**Collected data:**
○ ○ ○ ○ ○ ○ ○
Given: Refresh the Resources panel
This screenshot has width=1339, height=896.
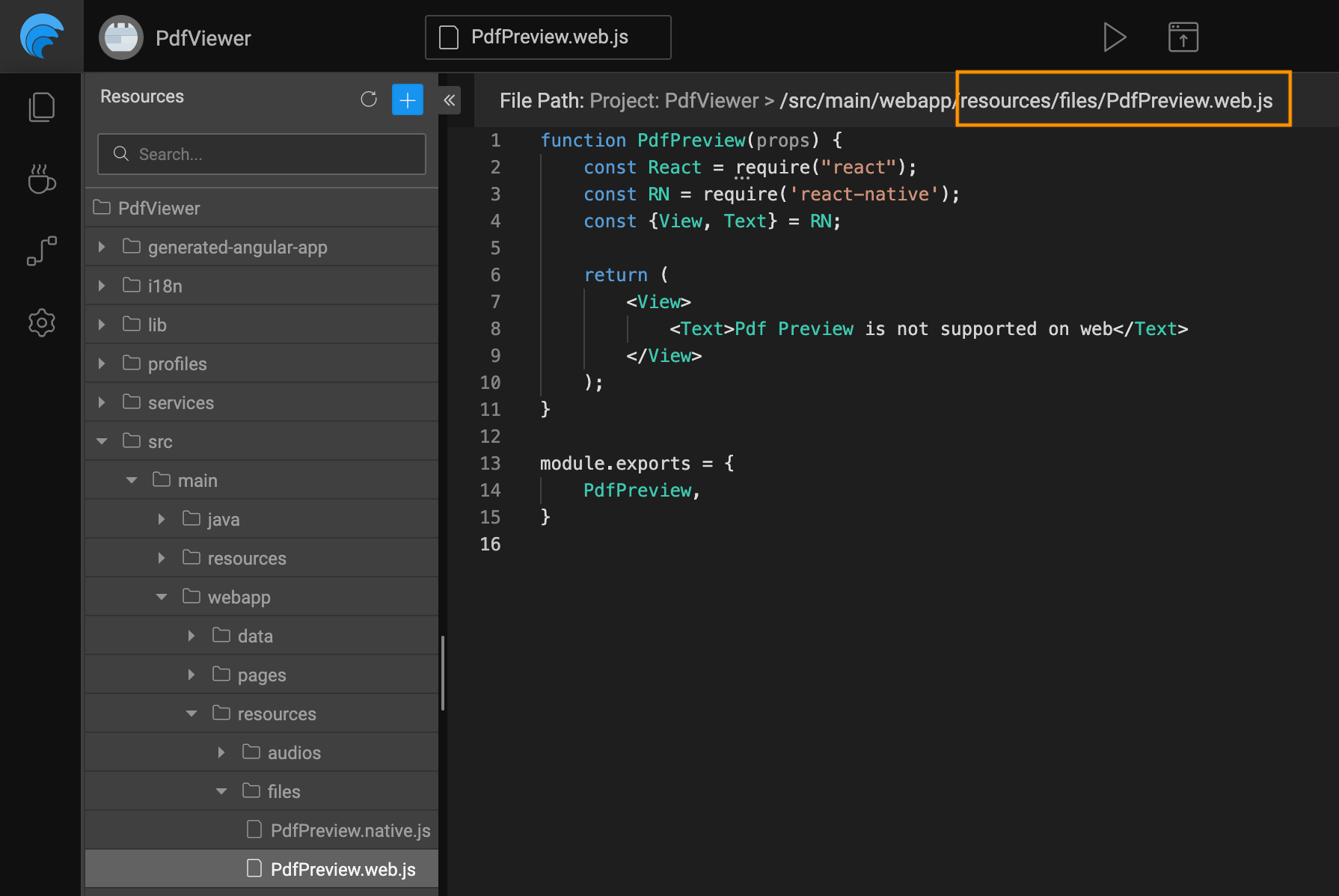Looking at the screenshot, I should [x=369, y=99].
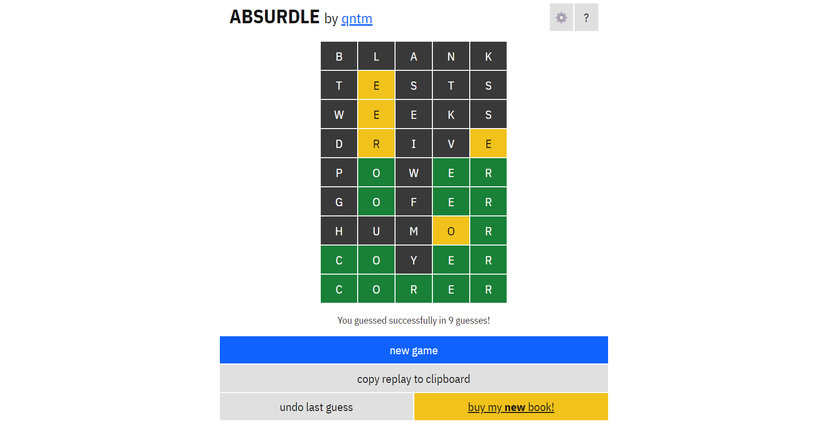This screenshot has width=825, height=426.
Task: Select green O tile in POWER row
Action: click(376, 173)
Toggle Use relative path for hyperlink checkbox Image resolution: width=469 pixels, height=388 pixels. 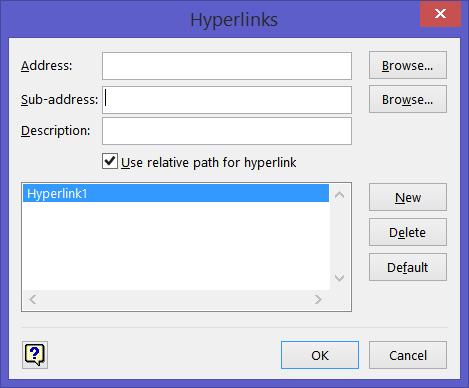pos(110,161)
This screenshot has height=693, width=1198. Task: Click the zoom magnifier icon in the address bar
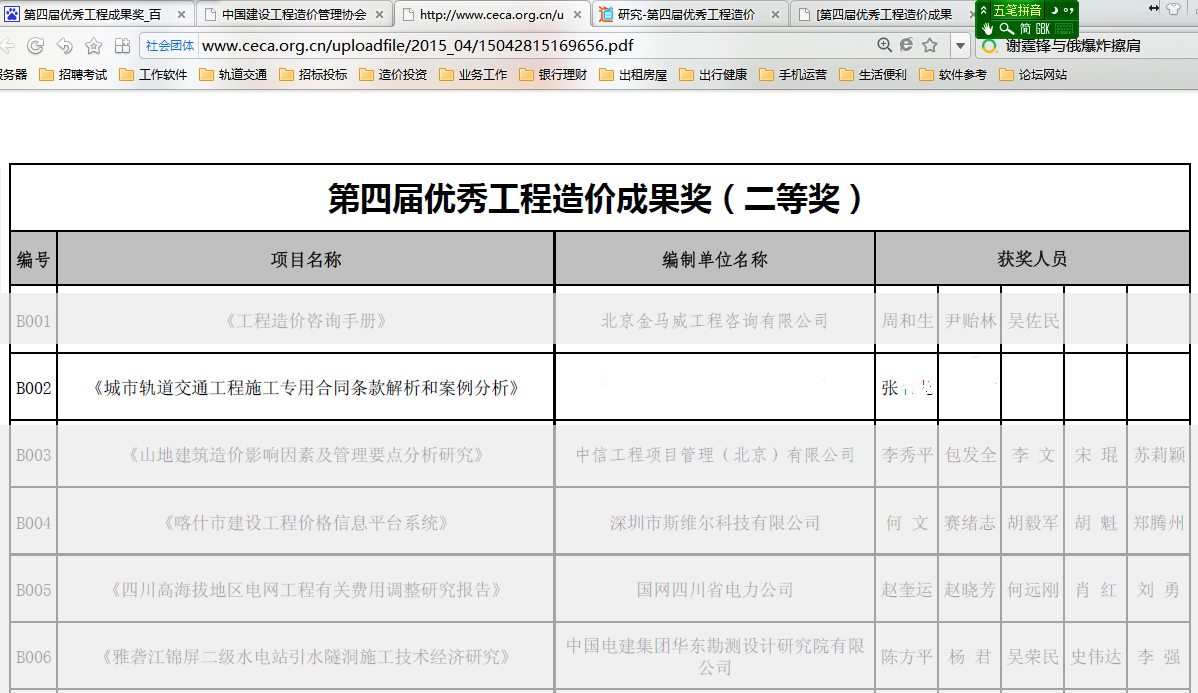point(884,45)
○ ○ ○ ○ ○ ○ ○
**EXERCISE BRIEF:**
Please retype exactly the lines from the line containing "This screenshot has height=693, width=1198." through the final line of the records above, inclusive, leaving out any pictures.

**SOLUTION TO THE PROBLEM:**
This screenshot has height=693, width=1198. Task: Click the zoom magnifier icon in the address bar
point(884,45)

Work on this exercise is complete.